Proration, or limiting oil and gas production to help control prices, is controversial in the energy industry because many producers cite free market principles in opposing it, but a significant number backed it when the prices tanked in the spring last year.
Things got bleak enough that the Permian Basin Petroleum Association put the idea to a vote of its 500 members before the Texas Railroad Commission rejected it 2-1.
The PBPA, Midland oilman Wes Perry, ConocoPhillips spokesman Dennis Nuss and the American Petroleum Institute in Washington say the notion is on the back burner now that prices have rebounded.
But they say the possibility remains that statewide proration will one day be reconsidered as worldwide markets remain vulnerable to the whims of OPEC and OPEC-Plus, the ups and downs of supply and demand and the menace of COVID-19 and its variants.
Asked why OPEC and OPEC-Plus are periodically called on to reduce their pumping when American producers are unwilling to do so, PBPA Executive Vice President Stephen Robertson said it’s a difference in purposes. “We’re not like Saudi Arabia or Russia, which are all about the dollar,” Robertson said.
“Here, it’s all about competition. We produce a cleaner barrel of oil and we want to improve the environmental impact of our product. We had members who were in favor of proration and others who favored market forces determining what happened.”
Robertson said the PBPA then reported to the oil- and natural gas-regulating Railroad Commission in March 2020 that its divided membership dictated a neutral position. He explained that the RRC has always ordered some limited proration and does now in various fields to prevent waste and adjust the correlative rights and opportunities of royalty owners.
Former Railroad Commissioner Ryan Sitton of Friendswood voted for proration last year and was opposed by Commissioners Christi Craddick and Wayne Christian. RRC spokesman Andrew Keese said from Austin that statewide proration hasn’t been enacted since 1972.
Perry said the practice “made some sense back in the day, but it doesn’t today.
“There are other ways to handle a downturn,” the managing partner of PBEX Inc. said. “We didn’t have any debt, so we shut in most of our wells and didn’t sell any oil, although you have to be careful doing that because you can ruin a well.”
Referring to an option called a “put,” Perry said, “Financial instruments are available that weren’t during the days of proration.
“We ramp up production and become our own worst enemies, but that is the free market way.

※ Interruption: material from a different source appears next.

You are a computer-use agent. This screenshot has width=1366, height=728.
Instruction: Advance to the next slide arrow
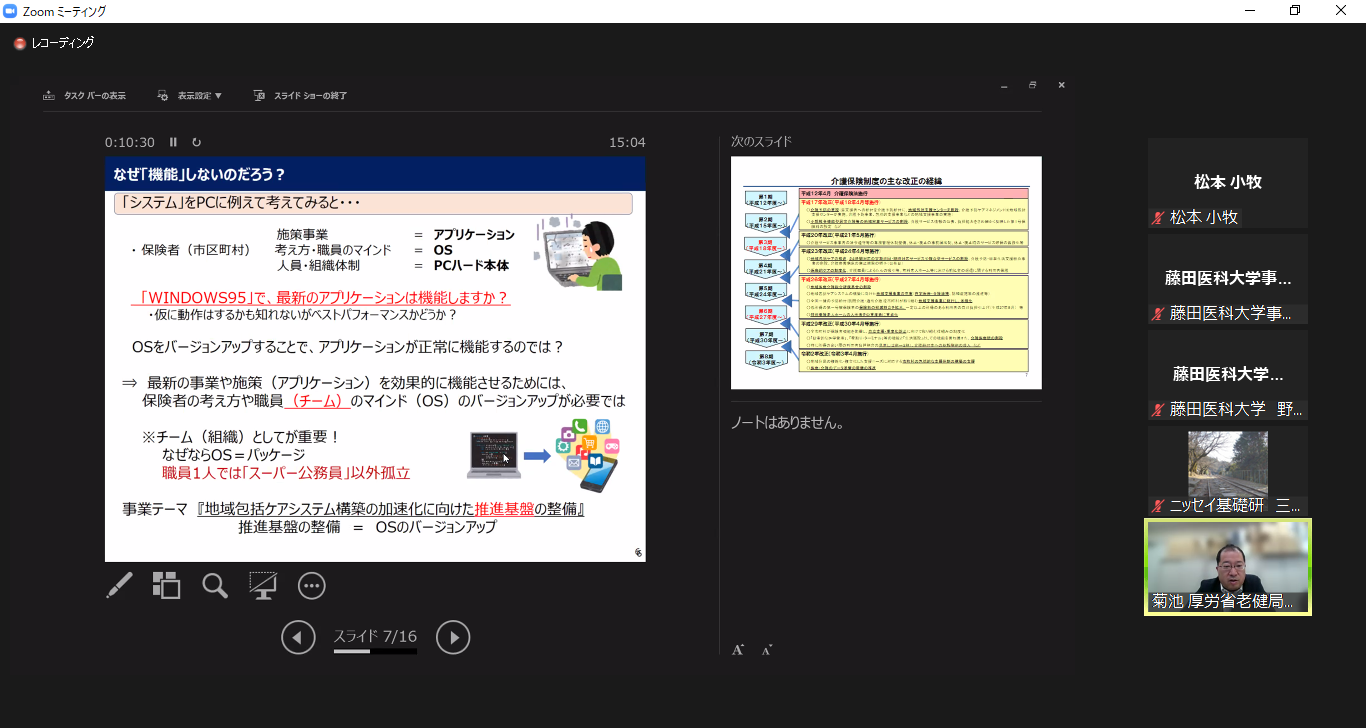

You hope for the best and plan for the worst.”
For example, the former Midland mayor said an oilman may buy a put to guarantee a minimum price of $60 per barrel in six months. “It’s like buying life insurance,” he said.
“You hope you don’t have to use it.”
Nuss said from Houston that ConocoPhillips “believes in the free market and opposes government intervention.
“The only exception would be if the free market posed a threat to national security,” he said.
Asked why ConocoPhillips would sell its oil for less than its production cost, Nuss said, “We can’t change our stand on that sort of thing based on how things are looking.
“The price goes up and down. You either support the free market or you don’t.”
API Chief Economist Dean Foreman said proration “has historically been used as a mechanism to limit production and in practice it has tended to penalize the most productive wells and operators, limiting competition for drilling, investment and infrastructure while creating long-term negative consequences for American energy leadership.
“By contrast, the U.S. has the opposite problem now of domestic crude oil production that has remained down by 1.8 million barrels per day from its high of 13 mbd in November 2019,” Foreman said. “When U.S. petroleum demand returned to its 2019 levels in August, crude oil inventories fell to their lowest for the month since 2018 and we returned to being a petroleum net importer from global markets.
“Historically, a combination of demand outpacing supply, lower inventories and higher imports has been a recipe for higher prices and prorationing could have only made things worse. Market forces will ensure that Texas producers provide the affordable, reliable energy that the nation’s economic recovery depends on.”